In this notebook, we'll demonstrate creating stacked bar charts and grouped bar charts with Seaborn Objects. We'll be re-creating the stacked and grouped charts from the [Vega-Lite Chart Types notebook](https://observablehq.com/@observablehq/vega-lite-chart-types).

In [None]:
import pandas as pd
import seaborn as sns
import seaborn.objects as so
import matplotlib.pyplot as plt

The Vega-Lite Chart Types notebook uses Portland weather data, from three years of daily observations of minimum and maximum temperatures, an overall condition (fog, rain, snow, or sun), and amount of precipitation sourced from [NOAA’s Global Historical Climatology Network](https://www.ncei.noaa.gov/products/land-based-station/global-historical-climatology-network-daily) (*this is an updated link, the Vega-Lite notebook's link is 404*).

I've saved the Portland weather data from the Vega-Lite notebook as [`pwm-weather.csv`](https://github.com/odu-cs625-datavis/public-fall24-mcw/blob/main/pwm-weather.csv).  We can load this into our notebook using `read_csv()`.



In [None]:
weather = pd.read_csv('https://raw.githubusercontent.com/odu-cs625-datavis/public-fall24-mcw/main/pwm-weather.csv')

In [None]:
weather.head()

## Stacked bar chart

We’ll attempt a stacked bar chart grouped by month, counting all the days within a month for different conditions. For three years worth of data, each month should have about 90 days total.

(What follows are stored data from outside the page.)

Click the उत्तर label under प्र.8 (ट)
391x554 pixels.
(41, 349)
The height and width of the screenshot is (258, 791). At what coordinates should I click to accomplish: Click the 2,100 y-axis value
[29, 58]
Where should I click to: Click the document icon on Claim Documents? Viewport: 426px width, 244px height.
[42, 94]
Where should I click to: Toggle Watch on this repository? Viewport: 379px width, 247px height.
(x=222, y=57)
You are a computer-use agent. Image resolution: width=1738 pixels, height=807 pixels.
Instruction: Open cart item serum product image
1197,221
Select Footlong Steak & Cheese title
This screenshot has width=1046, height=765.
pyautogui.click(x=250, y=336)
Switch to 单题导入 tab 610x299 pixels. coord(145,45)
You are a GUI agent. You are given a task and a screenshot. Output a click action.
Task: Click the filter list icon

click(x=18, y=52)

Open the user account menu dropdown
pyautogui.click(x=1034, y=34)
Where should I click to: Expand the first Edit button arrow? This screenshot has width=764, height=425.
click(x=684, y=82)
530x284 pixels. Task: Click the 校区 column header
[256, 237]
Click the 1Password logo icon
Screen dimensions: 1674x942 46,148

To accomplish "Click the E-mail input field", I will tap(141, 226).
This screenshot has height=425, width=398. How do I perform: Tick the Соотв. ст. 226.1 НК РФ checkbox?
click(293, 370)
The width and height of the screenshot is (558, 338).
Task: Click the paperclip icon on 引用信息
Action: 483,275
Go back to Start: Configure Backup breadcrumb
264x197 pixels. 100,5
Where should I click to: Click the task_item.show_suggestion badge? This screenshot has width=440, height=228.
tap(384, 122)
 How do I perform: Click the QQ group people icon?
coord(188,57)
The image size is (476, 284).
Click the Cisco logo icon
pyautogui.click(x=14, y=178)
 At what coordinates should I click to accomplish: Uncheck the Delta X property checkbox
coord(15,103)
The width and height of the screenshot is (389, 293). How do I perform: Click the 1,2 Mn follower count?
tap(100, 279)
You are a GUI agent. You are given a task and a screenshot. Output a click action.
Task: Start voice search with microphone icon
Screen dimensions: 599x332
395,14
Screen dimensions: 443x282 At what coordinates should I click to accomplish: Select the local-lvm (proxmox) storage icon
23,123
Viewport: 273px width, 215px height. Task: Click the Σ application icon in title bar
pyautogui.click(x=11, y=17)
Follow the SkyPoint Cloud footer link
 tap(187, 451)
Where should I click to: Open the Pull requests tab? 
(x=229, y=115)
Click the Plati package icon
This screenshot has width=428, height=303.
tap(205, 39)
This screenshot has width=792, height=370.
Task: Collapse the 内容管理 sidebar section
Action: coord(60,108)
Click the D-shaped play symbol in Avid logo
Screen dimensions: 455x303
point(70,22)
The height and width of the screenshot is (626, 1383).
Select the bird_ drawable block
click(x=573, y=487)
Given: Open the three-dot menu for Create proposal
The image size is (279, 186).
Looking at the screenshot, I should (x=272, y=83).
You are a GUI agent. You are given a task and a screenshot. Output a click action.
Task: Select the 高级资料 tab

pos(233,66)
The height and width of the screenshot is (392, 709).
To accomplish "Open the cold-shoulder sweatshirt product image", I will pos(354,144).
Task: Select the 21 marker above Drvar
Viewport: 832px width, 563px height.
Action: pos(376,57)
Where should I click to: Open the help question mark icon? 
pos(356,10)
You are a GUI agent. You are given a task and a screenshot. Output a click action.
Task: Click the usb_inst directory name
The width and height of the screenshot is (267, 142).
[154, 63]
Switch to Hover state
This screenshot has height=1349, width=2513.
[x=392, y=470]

Before we can create the charts, we need to do some data processing.

First, we need to convert the `date` attribute from a String to a Date, using Pandas [`to_datetime()`](https://pandas.pydata.org/docs/reference/api/pandas.to_datetime.html).

In [None]:
weather['date'] = pd.to_datetime(weather['date'])

Then, we create a new attribute `month` that pulls just the month information from `date`.  

**Tip:** If you'll be using Python and time series a lot, you'll want to get familiar with [`strftime()`](https://docs.python.org/3/library/datetime.html#datetime.datetime.strftime) and its various [formatting codes](https://strftime.org/).

In [None]:
weather['month'] = weather['date'].dt.strftime('%b')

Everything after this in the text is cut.